Promenades littéraires dans Paris         

 

Paris est une fête, affirmait un des plus parisiens des auteurs américains. Une fête pour les yeux, certes, mais également une fête pour l’esprit. De Passy à Montmartre, de Montmartre à Montparnasse, Paris brille de feux littéraires qui éclairent chaque quartier d’une lumière spécifique : Balzac sur les Boulevards, Céline sur la Butte, Sartre à Saint-Germain-des-Prés…

Paris est une fête, Paris est une ile aux trésors. Aucune ville au monde ne permet de se glisser aussi aisément dans les pas des écrivains, aucune des propose une telle concentration d’adresses dans des quartiers habités par les mots. Et ces adresses ont toujours une couleur personnelle.

Il existe des adresses évidentes : comment Marcel Proust pourrait-il ne pas habiter boulevard Malesherbes ? des adresses improbables, comme celle d’Éluard dans le quartier de la Chapelle, rue Max Dormoy ; des adresses incongrues, comme celle de Francis Carco quai aux Fleurs ; des adresses éphémères, comme celle d’Apollinaire à la prison de la Santé ; des adresses obsessionnelles comme le quai Conti ou la rue Lord Byron pour Patrick Modiano.

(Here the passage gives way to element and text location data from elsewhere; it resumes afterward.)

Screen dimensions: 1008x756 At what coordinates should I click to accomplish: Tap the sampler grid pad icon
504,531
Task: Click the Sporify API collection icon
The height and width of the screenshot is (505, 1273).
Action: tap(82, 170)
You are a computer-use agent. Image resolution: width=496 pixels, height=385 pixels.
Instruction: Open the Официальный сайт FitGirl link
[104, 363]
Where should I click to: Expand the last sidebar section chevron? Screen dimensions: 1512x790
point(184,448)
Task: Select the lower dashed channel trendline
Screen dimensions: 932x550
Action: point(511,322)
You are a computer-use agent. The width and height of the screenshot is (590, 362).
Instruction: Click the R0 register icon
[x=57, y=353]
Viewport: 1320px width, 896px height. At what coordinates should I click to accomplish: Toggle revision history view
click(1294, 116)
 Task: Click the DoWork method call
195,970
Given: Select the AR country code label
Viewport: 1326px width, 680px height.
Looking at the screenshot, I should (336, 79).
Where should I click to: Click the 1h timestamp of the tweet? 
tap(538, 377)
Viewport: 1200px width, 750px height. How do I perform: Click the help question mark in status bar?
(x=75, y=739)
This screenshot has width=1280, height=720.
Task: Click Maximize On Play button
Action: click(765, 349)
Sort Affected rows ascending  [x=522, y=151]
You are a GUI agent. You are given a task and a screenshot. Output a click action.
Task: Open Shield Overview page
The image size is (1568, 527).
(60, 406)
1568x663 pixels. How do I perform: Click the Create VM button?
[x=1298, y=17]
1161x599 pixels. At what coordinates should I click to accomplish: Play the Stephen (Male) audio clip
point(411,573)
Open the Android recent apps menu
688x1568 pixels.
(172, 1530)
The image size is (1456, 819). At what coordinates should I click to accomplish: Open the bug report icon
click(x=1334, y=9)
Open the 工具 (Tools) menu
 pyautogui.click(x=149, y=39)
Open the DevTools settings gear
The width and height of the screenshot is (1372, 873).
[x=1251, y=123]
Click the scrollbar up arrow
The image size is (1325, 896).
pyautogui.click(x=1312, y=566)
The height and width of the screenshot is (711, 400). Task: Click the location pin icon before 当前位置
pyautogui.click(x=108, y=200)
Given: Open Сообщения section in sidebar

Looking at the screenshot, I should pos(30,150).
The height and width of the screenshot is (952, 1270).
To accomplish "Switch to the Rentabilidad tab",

Il existe également des adresses communes, réunissant deux auteurs dans le même lieu par d’étranges coïncidences : Montherlant et Aragon, Maurice Sachs et Patrick Modiano, Marguerite Duras et Léo Larguier, Jean-Paul Sartre et Béatrice Beck, Anatole France et George Sand, Balzac et Gide, Léo Malet et Jacques Prévert, Charles Péguy et Louis Pergaud, André Malraux et Marcel Pagnol…

Il existe enfin des adresses étonnantes, qui font parfois douter des frontières entre le réel et l’imaginaire : comment douter de celle de Nestor Burma rue des Petits-Champs, celle de D’Artagnan rue Férou, celle du commissaire Maigret boulevard Richard Lenoir ou celle d’Aurélien quai de Bourbon, à la pointe de l’Ile Saint-Louis ?

Comme on peut s’en douter, pour des raisons à la fois historiques et culturelles, Saint-Germain-des-Prés, quartier Latin et Montparnasse représentent les deux tiers du territoire littéraire. D’autres quartiers, comme les 12e, 19e et 20e arrondissements sont relativement pauvres en écrivains.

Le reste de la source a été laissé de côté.